Nothing but a number is wanted here: the count of lines in the data holding the word "computer".

[Available data]

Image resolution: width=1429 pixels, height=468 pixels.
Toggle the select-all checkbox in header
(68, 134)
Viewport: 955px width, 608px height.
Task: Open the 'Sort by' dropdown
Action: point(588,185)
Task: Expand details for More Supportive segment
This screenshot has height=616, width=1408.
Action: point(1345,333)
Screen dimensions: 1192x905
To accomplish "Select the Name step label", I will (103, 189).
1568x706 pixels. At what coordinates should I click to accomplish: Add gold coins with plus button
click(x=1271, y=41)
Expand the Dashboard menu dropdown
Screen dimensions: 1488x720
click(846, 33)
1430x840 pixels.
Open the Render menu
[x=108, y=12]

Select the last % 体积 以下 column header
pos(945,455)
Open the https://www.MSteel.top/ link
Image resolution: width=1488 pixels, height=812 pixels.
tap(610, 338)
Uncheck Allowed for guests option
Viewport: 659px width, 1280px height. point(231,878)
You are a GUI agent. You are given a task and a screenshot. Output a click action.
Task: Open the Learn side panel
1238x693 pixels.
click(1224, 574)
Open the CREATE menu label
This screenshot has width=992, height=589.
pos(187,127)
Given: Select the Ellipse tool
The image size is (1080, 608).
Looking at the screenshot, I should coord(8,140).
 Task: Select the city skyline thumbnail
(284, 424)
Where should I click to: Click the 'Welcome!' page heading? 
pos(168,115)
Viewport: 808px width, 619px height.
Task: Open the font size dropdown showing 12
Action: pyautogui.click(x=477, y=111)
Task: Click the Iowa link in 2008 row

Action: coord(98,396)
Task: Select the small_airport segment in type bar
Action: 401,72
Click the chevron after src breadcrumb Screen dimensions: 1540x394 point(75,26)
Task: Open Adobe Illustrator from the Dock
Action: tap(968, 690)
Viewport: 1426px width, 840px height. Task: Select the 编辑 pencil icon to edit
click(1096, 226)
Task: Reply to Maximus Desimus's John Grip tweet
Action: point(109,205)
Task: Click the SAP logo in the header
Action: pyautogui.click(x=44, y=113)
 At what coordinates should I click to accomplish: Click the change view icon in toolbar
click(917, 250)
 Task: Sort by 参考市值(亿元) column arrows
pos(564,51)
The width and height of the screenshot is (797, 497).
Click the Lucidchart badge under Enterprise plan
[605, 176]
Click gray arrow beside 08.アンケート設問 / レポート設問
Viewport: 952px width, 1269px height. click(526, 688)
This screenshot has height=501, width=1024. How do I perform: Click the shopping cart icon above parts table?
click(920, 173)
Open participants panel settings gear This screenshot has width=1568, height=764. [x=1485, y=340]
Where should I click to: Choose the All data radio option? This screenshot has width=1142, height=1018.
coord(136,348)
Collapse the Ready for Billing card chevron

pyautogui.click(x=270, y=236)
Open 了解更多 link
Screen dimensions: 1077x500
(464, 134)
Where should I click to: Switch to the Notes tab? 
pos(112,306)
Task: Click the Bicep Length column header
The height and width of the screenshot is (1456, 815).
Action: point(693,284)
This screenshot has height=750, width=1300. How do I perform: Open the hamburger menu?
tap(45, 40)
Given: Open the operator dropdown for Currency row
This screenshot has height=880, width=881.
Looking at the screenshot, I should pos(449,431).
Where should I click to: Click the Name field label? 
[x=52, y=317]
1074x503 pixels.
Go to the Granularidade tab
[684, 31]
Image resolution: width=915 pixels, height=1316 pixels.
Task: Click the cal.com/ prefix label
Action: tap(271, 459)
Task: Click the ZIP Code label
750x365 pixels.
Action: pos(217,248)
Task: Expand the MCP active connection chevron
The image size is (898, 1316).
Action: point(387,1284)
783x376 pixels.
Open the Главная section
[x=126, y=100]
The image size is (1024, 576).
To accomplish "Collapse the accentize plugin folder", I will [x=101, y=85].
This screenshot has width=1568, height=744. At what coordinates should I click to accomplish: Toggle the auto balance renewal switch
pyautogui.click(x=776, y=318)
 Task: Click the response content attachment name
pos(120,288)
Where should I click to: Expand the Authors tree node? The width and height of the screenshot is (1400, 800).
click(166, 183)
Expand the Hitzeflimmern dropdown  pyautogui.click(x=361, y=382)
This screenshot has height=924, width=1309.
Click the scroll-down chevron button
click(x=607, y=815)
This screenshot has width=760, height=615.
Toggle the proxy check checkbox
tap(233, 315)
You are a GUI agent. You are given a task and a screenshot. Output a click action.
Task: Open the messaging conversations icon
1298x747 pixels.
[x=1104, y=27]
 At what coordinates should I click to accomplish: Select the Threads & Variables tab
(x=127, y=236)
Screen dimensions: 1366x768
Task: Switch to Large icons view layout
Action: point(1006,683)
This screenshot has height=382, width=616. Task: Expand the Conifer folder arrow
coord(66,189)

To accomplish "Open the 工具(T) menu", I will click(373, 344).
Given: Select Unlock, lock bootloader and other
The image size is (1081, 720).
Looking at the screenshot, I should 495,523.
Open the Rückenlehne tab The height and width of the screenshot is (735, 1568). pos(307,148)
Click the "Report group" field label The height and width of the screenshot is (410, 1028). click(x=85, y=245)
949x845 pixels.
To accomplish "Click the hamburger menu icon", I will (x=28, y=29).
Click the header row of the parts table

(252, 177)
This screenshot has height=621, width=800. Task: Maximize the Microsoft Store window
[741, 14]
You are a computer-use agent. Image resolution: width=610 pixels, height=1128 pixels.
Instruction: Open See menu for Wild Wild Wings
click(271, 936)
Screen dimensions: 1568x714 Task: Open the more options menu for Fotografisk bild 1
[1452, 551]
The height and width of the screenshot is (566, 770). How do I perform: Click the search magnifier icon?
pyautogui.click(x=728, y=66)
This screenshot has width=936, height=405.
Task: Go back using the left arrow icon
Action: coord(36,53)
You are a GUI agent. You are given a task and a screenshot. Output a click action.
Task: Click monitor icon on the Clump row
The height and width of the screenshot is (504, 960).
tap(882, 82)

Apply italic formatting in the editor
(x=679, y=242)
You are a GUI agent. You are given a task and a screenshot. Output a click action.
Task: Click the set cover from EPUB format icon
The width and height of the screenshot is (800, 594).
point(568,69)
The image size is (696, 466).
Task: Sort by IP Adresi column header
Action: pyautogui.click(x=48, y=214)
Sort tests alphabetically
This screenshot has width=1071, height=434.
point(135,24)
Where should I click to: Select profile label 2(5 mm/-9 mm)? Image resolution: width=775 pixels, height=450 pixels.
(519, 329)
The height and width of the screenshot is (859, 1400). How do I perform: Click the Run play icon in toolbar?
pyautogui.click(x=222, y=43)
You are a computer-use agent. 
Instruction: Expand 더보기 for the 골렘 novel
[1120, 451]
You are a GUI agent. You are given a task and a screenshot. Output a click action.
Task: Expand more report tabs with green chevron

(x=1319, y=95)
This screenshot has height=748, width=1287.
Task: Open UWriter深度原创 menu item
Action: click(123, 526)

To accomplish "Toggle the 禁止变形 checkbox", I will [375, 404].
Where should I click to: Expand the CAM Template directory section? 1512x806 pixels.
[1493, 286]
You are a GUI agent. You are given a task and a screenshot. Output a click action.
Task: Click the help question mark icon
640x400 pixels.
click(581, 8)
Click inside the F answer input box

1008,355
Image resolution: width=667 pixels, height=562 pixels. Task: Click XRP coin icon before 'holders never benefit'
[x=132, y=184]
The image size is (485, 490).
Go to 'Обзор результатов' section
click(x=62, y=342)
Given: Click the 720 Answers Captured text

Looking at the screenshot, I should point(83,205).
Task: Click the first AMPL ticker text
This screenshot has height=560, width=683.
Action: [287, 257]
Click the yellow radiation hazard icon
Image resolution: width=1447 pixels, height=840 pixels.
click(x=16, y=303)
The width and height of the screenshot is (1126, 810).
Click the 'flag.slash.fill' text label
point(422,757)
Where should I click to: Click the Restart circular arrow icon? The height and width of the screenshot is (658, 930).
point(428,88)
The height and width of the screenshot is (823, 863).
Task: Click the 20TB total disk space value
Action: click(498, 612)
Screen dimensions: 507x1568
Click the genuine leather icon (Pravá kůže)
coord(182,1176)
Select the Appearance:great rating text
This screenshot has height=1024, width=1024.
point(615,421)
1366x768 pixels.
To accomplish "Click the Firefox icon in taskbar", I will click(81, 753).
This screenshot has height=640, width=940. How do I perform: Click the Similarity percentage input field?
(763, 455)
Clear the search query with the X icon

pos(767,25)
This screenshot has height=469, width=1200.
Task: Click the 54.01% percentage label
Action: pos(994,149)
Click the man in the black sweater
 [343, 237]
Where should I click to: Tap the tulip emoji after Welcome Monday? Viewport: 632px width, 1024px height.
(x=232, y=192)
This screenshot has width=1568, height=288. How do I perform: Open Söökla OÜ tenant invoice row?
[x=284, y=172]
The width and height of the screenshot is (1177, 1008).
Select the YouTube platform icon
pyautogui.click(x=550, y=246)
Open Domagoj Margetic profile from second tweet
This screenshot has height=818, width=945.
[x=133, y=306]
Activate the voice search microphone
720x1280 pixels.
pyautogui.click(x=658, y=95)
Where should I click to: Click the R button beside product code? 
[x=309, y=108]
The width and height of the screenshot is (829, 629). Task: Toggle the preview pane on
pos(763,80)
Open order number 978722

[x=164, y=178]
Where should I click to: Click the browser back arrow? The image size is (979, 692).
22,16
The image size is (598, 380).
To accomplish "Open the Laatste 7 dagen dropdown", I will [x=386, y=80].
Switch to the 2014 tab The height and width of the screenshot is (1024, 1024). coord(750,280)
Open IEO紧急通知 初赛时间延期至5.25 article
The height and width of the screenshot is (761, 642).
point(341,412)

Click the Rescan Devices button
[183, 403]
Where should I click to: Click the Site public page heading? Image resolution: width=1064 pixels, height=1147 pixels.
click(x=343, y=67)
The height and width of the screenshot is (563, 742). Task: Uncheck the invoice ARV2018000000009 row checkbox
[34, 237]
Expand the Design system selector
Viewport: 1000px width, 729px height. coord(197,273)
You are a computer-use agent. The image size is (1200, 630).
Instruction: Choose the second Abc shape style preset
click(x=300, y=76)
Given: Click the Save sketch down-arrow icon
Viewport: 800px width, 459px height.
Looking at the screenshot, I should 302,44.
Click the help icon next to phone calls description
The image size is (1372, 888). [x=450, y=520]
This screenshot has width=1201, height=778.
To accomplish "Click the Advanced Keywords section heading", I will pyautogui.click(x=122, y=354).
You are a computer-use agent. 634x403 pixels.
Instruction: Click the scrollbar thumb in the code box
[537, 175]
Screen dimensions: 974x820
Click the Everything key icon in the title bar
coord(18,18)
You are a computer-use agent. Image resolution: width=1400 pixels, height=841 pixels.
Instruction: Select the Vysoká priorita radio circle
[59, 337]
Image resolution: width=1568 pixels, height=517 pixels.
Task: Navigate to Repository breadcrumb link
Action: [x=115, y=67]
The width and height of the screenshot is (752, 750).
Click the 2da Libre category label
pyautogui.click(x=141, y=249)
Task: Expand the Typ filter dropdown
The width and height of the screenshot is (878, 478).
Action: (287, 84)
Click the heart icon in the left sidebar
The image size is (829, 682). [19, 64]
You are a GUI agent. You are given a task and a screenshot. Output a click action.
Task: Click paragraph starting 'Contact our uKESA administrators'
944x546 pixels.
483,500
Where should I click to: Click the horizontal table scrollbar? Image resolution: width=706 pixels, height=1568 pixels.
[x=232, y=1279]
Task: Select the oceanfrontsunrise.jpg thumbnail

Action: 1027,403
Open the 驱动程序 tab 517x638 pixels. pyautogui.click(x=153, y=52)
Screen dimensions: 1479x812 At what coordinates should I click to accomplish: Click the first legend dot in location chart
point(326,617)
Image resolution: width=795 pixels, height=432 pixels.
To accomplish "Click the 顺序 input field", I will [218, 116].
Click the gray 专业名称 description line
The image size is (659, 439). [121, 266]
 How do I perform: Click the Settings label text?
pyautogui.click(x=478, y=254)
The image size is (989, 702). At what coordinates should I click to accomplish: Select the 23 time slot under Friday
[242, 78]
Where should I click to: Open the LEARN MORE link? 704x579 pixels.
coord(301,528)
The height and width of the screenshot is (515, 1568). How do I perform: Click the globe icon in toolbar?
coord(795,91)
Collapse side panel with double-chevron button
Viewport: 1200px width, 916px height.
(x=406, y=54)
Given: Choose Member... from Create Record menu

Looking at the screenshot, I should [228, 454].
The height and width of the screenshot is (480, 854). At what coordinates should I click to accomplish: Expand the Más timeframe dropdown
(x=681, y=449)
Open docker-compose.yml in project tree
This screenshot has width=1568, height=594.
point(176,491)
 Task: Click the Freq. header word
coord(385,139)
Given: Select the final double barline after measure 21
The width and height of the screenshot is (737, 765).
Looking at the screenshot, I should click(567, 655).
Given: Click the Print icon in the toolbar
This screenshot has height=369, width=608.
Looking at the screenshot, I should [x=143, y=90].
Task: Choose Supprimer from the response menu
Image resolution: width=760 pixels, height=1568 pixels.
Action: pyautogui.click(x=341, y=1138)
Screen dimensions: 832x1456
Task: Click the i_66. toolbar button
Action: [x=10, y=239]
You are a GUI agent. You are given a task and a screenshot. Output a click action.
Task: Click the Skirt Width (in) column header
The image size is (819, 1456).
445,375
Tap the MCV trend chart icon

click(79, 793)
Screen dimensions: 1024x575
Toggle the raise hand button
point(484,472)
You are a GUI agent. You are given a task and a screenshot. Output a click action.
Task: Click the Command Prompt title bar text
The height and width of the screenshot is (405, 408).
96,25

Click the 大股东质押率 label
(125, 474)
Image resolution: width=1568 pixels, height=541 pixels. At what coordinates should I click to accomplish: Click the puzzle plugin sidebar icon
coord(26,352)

[/Available data]

Solution to this exercise: 5